Dado que el BGP Vortex explota una debilidad en el uso de extensiones estándar, las soluciones requieren una cuidadosa consideración de las compensaciones entre seguridad y flexibilidad de enrutamiento.
Desactivar las comunidades vulnerables: La medida más efectiva es que los operadores de red deshabiliten las comunidades “Lower Local Pref Below Peer” y “Selective NOPEER”. Si bien esto elimina la vulnerabilidad, también sacrifica la flexibilidad en la ingeniería de tráfico que estas herramientas proporcionan.
Ajustar los temporizadores BGP: La modificación de mecanismos como el temporizador Minimum Route Advertisement Interval (MRAI) podría ralentizar el flujo de actualizaciones. Sin embargo, esto también retrasaría la convergencia de la red en condiciones normales, lo que afecta el rendimiento general.
Monitoreo y detección: Implementar una monitorización exhaustiva del uso de la CPU del plano de control y de la tasa de mensajes BGP UPDATE puede ayudar a los operadores a detectar y responder rápidamente a un ataque en curso.

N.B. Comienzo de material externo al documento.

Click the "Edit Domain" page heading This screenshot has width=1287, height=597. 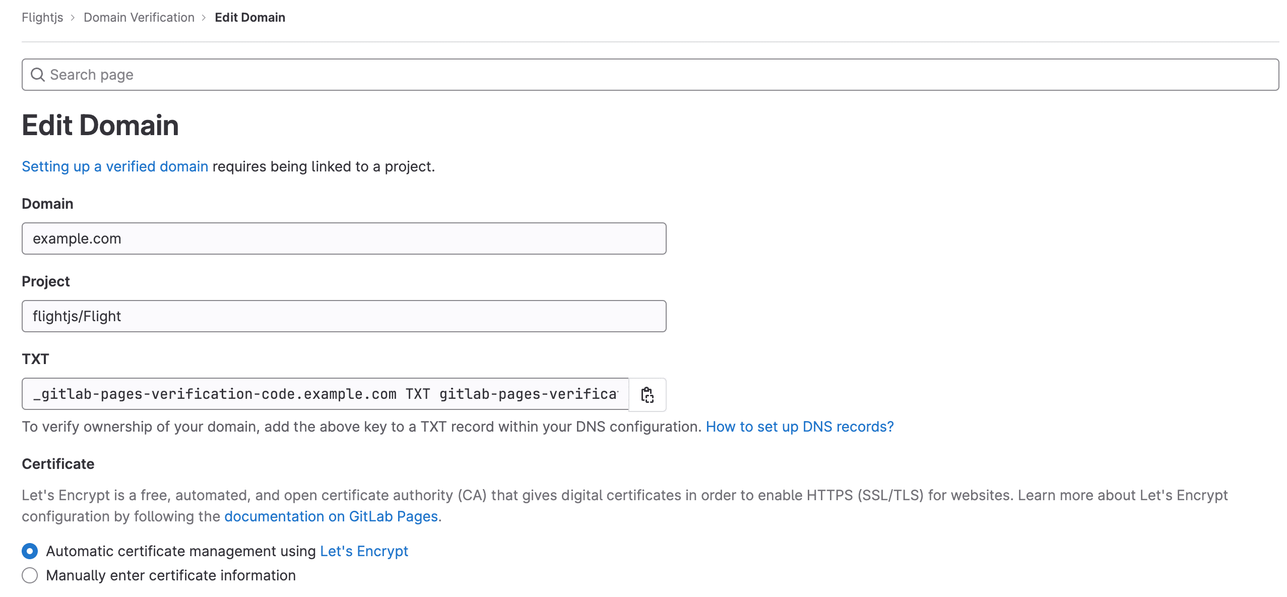[x=100, y=126]
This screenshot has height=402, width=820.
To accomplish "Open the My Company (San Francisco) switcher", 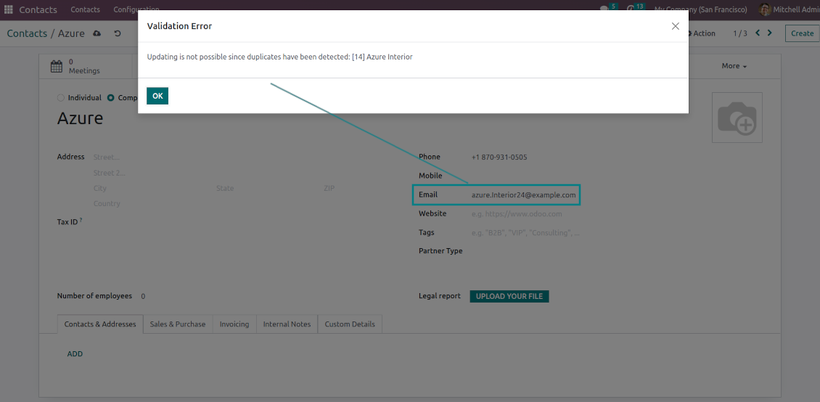I will pos(700,9).
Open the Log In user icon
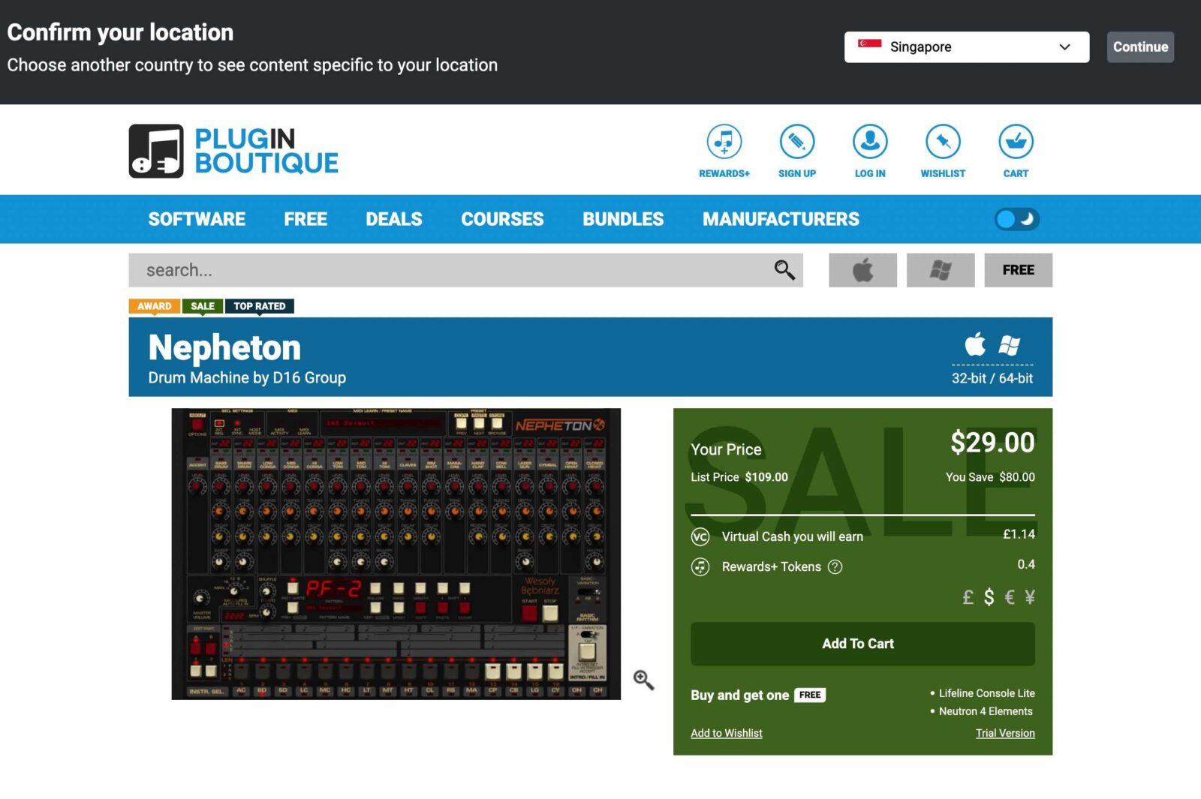 (869, 142)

Adoptar arquitecturas futuras: La investigación del BGP Vortex subraya la necesidad de arquitecturas de enrutamiento más seguras y resilientes. A largo plazo, la adopción de tecnologías como SCION, una futura arquitectura de Internet podría ofrecer inmunidad fundamental a este tipo de ataques.
Conclusión
El BGP Vortex es un recordatorio de que la seguridad en la infraestructura de Internet debe ser un proceso continuo. Al explotar una combinación de extensiones legítimas, este ataque demuestra que la confiabilidad del BGP puede ser comprometida de maneras sutiles y difíciles de detectar. La respuesta de la comunidad de Internet ya sea a través de la desactivación de comunidades problemáticas o la búsqueda de arquitecturas más seguras, será crucial para defenderse de esta y futuras amenazas.